Simply put, a task like driving requires you not only to be able to follow the rules of the road (simple instructions) but also to react to unexpected situations (complicated predictions), the latter being the main sticking point for AI. Humans have the capacity to learn from new experiences and make decisions instantly through millions of years of evolution whereas computers have limited memory storage and require more explicit programming, even in black box AI situations.
There are just so many different situations to prepare for. It's hard to capture all of them.
So despite the cutting-edge research available today in neuroscience, we still can't definitively describe what exactly allows human brains excel at these types of problem. They just do. (For now!)
What is Shared Autonomy?
A viable solution to the trickiest automation problems
Now that we've discussed some of the shortcomings of AI and how hard it is to perfect, let's talk about one promising approach to "solving" this problem in the short-term: shared autonomy.
Shared autonomy is a hybrid approach where both humans and machines collaborate to complete an automation task.
In this human-robot collaboration, the automated machine will run as long as its able to on its own but is able to explicitly request help from a human operator when needed. In other words, shared autonomy applies the 80/20 rule to these tasks: allow AI to solve 80% of the problem really well and then have humans to take over for the most difficult 20% of corner cases.
On the consumer end, the Tesla "autopilot", for example, can disengage at any time and requires the driver to intervene, such as if snow is covering the lines on the road. (But of course, the driver needs to be prepared for that.)
On the enterprise side of things, Third Wave Automation, an intelligent automation company based in California, applies this approach to supply chain automation through the use of automated forklift trucks.
The automated forklift can autonomously complete warehouse tasks such as picking up a pallet in a rack, but when it gets stuck, a human operator can log onto a remote operation system to complete the task manually and give back control to the vehicle. The intervention provided by the human operator can then be captured as new machine learning data to help the machine perform better on the next similar task.
This continuous learning process means that the system gets better the longer it is used, meaning a single remote operator can assist more and more vehicles to create "fanout" and gradually expand an autonomous fleet of vehicles over time, which can reduce operating costs and help combat labor shortages.
Impact on Human Workers
While this article is intended to focus on the technology itself, I'd like to briefly readdress the question from the start of this article: "Doesn't this mean AI will take our jobs?"

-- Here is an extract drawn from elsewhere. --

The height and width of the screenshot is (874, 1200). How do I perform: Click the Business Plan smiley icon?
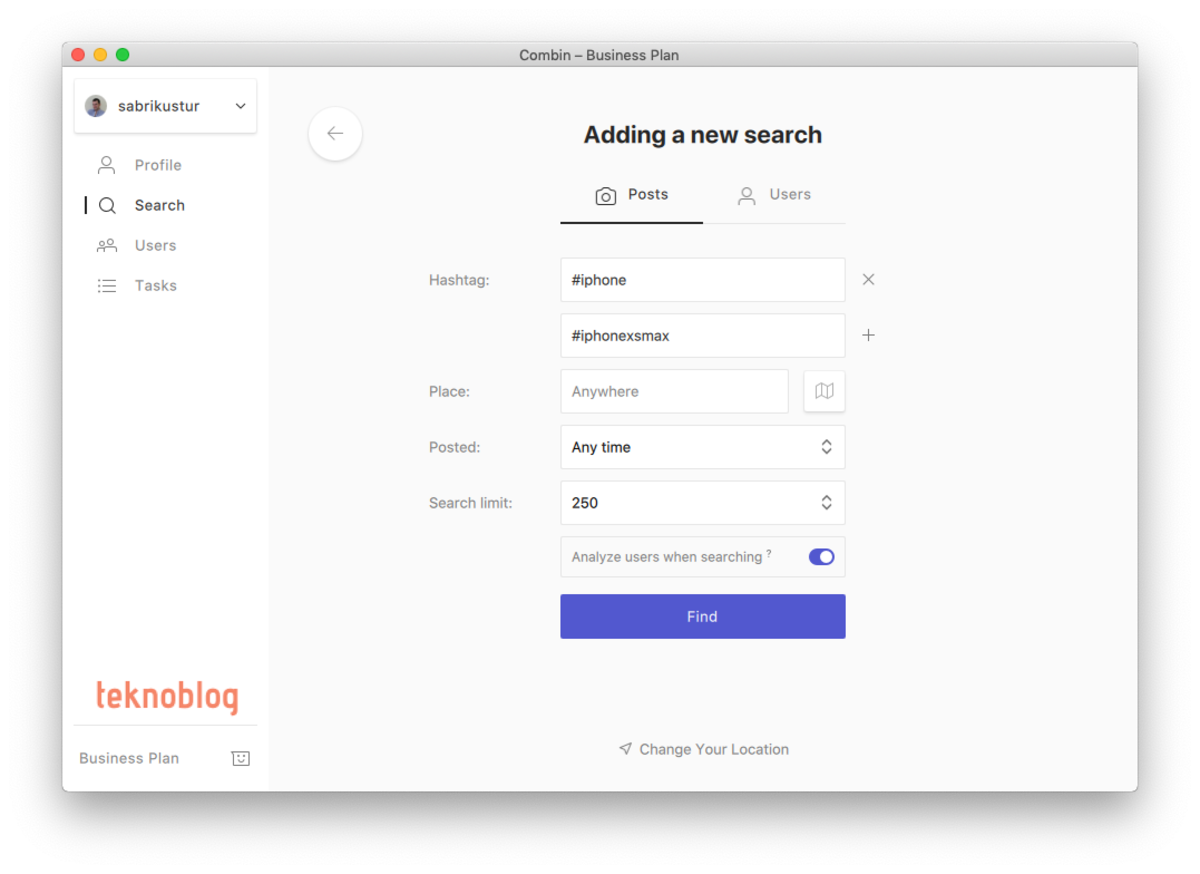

In some sense, yes, and the impact is significant according to a 2020 study by MIT and Boston University, primarily impacting manual and blue-collar jobs. This means that human labor will become increasingly skilled over time as demand for manual labor decreases.
On a positive note, this means that the back-breaking manual labor jobs that younger generations are refusing to work anyway will disappear and those older generations of experts (including those with work-related disabilities) can then utilize their years of expertise to perform these skilled shared autonomy tasks.
So while it is possible that AI may eventually be able to replace most (or even all) jobs, that is something much further ahead in the future. The best advice for us humans in the job market right now?
Work with AI, don't try to compete against it.